Прислуга Медынской привыкла к его посещениям, и на вопрос его «дома ли барыня?» — горничная сказала:
— Пожалуйте в гостиную…
Он оробел немножко… но, увидав в зеркале свою статную фигуру, обтянутую сюртуком, смуглое свое лицо в рамке пушистой черной бородки, серьезное, с большими темными глазами, — приподнял плечи и уверенно пошел вперед через зал…

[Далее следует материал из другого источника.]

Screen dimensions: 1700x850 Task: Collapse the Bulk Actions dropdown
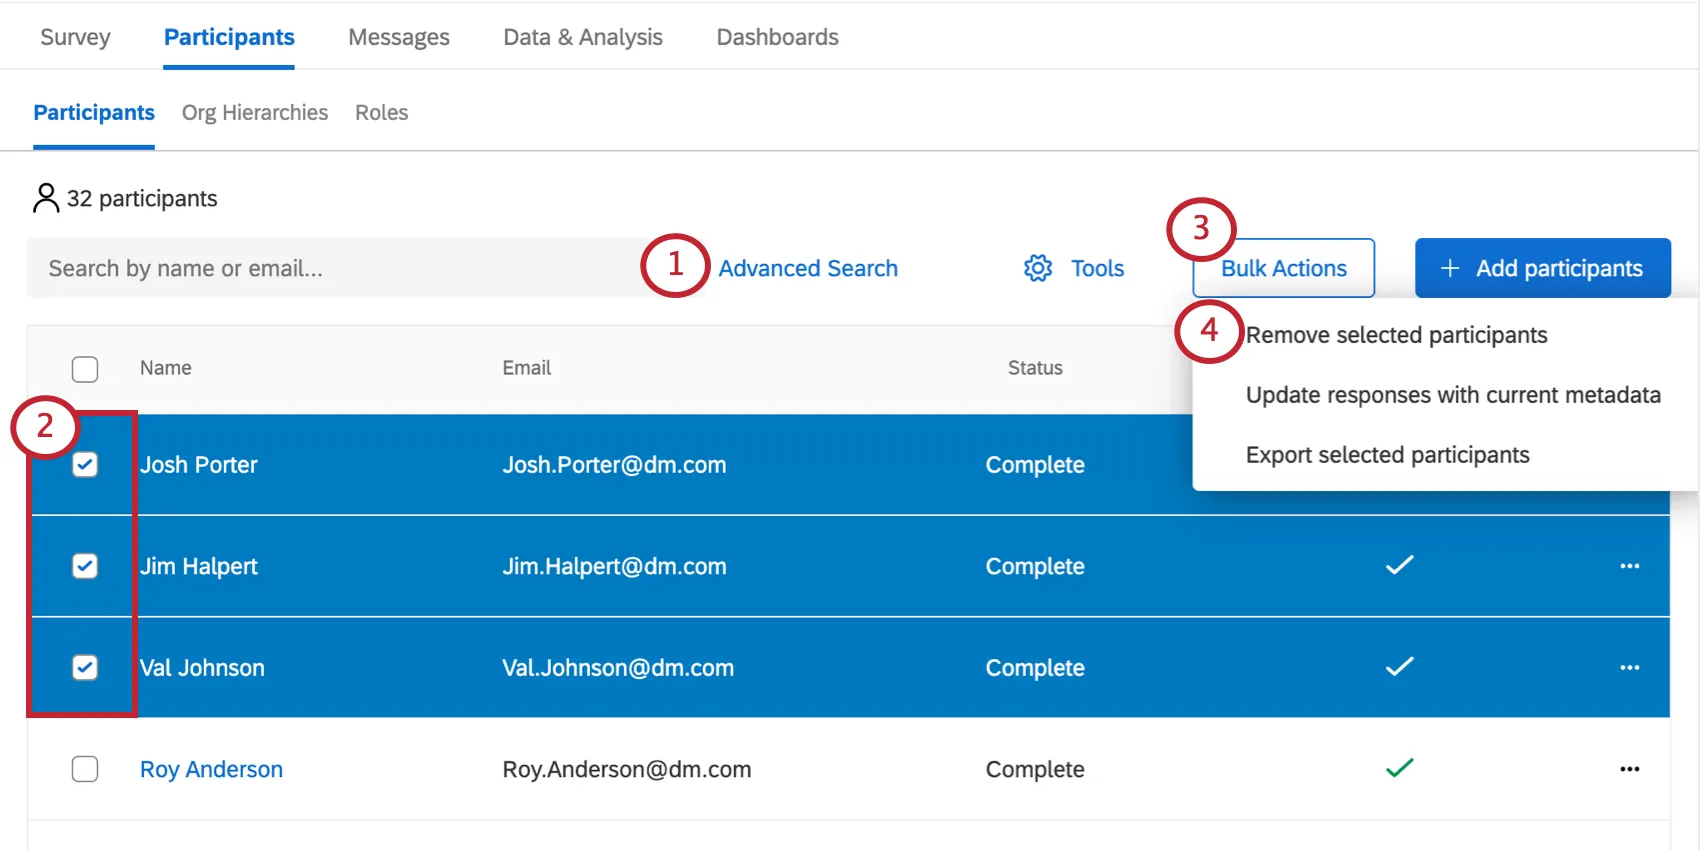[1283, 268]
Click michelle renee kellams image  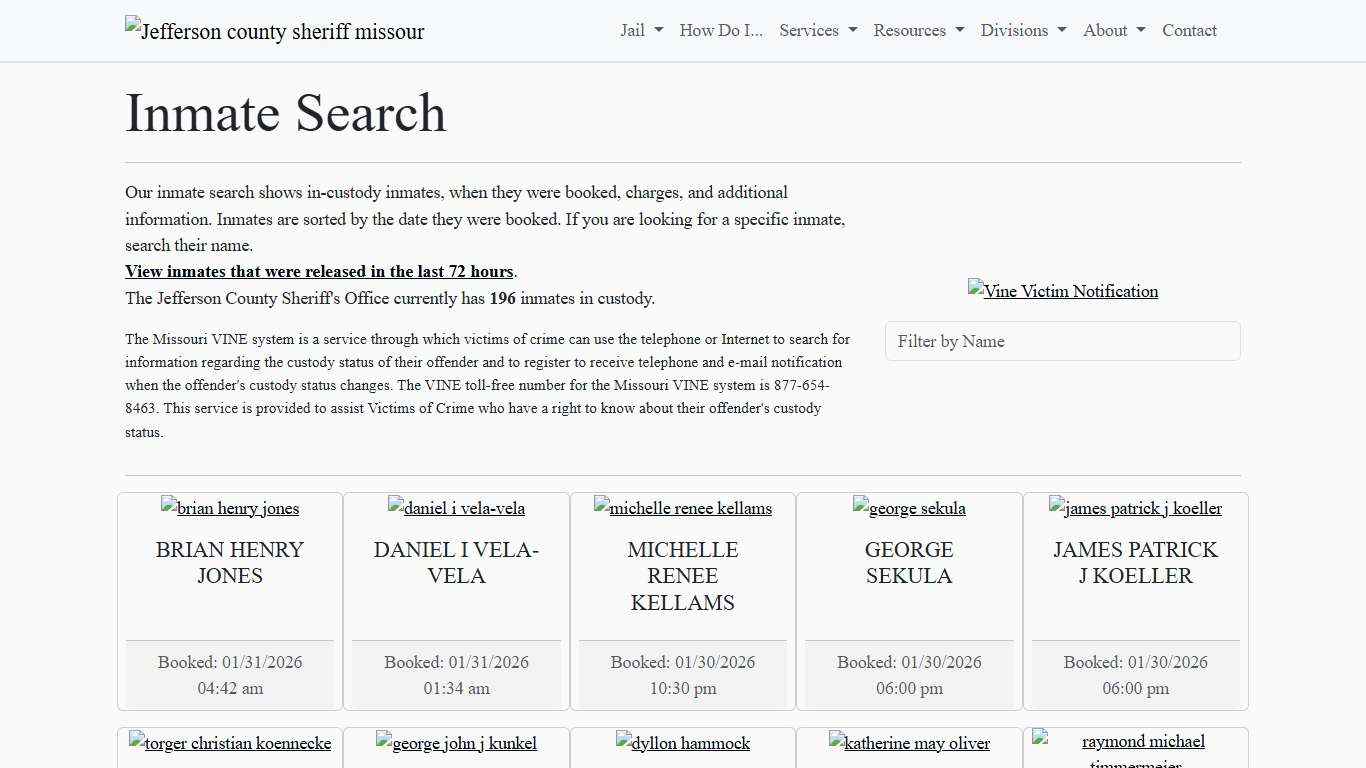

А навстречу ему тихо плыли звуки струн — странные такие звуки: они точно смеялись тихим, невеселым смехом, жаловались на что-то и нежно трогали сердце, точно просили внимания и не надеялись, что получат его… Фома не любил слушать музыку — она всегда вызывала в нем грусть. Даже когда «машина» в трактире начинала играть что-нибудь заунывное, он ощущал в груди тоскливое томление и просил остановить «машину» или уходил от нее подальше, чувствуя, что не может спокойно слушать этих речей без слов, но полных слез и жалоб. И теперь он невольно остановился у дверей в гостиную.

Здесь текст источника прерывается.